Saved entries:
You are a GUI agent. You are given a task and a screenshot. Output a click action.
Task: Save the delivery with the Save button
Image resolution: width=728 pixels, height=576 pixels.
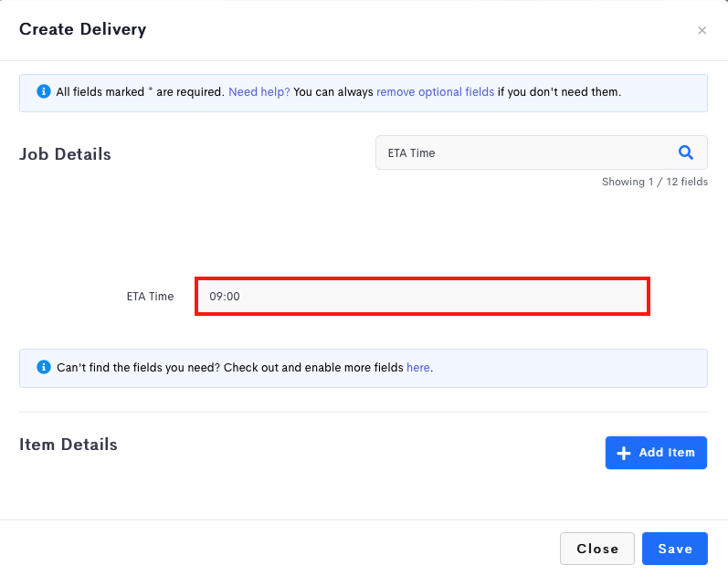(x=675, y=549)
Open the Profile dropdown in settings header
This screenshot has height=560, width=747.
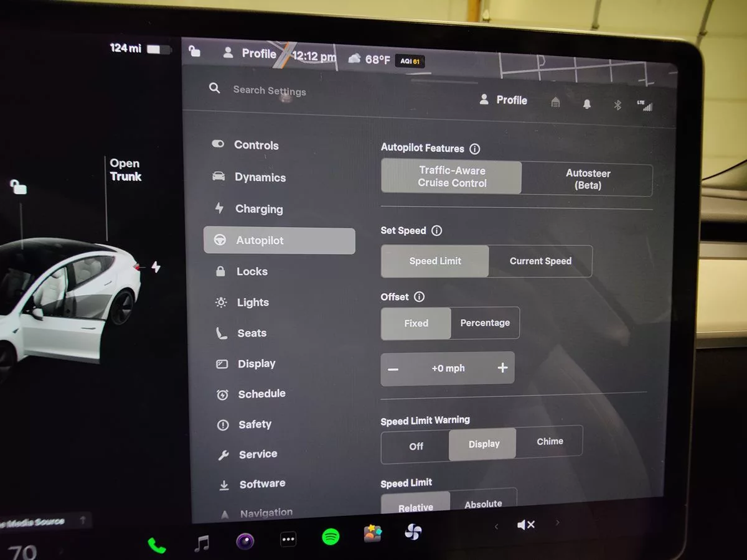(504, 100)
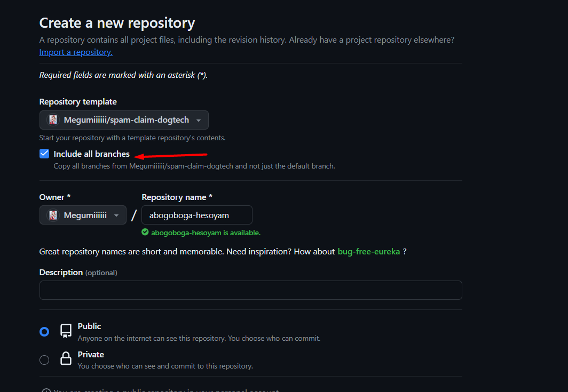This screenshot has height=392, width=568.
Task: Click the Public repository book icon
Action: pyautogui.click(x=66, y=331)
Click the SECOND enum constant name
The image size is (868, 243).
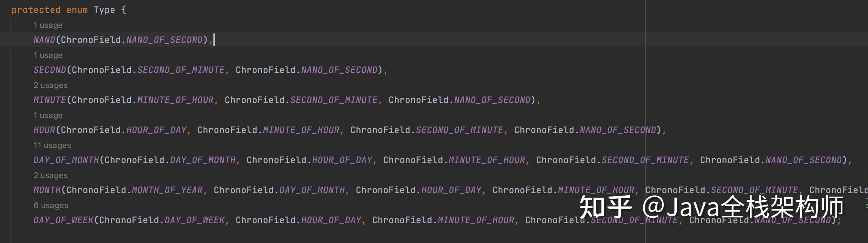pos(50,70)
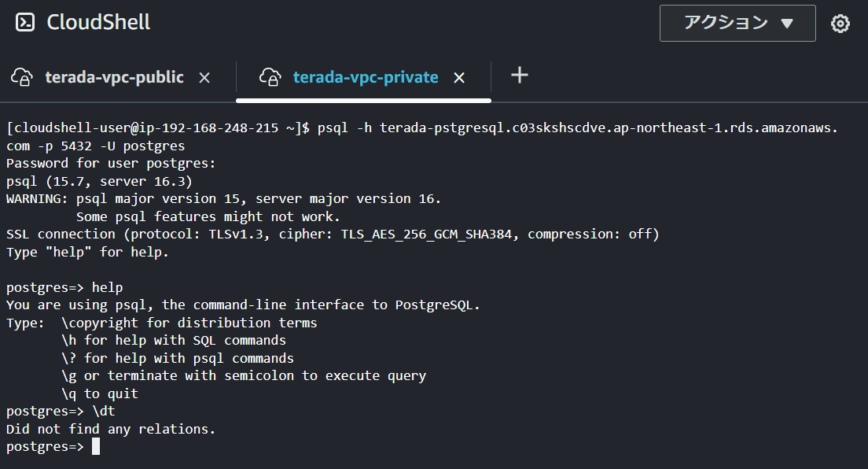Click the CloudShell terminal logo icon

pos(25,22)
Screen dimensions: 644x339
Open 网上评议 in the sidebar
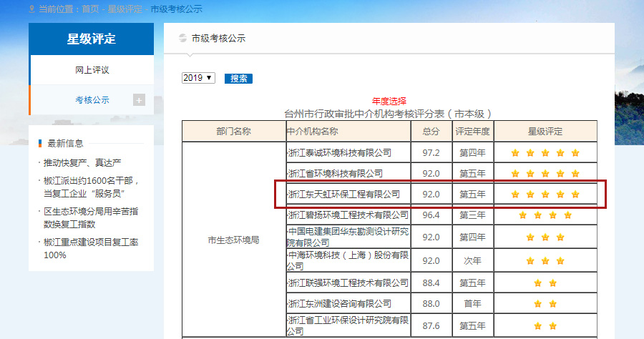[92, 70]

...

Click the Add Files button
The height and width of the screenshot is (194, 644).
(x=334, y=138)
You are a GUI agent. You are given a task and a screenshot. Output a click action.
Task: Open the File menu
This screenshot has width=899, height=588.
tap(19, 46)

---

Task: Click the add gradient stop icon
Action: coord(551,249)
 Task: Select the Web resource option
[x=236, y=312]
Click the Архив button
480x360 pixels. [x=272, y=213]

» **Task item**
In the entries above, find the line with "Task: Save the delivery with the Save button" and the line with "Click the SECOND enum constant name". Return exactly those lines and all the ones between them, pictures excluded.

» **Reply**
Task: Save the delivery with the Save button
Image resolution: width=728 pixels, height=576 pixels.
(x=675, y=549)
Open the Profile dropdown in settings header
This screenshot has height=560, width=747.
(504, 100)
This screenshot has height=392, width=568.
Task: Click the Public repository book icon
Action: pyautogui.click(x=66, y=331)
Click the SECOND enum constant name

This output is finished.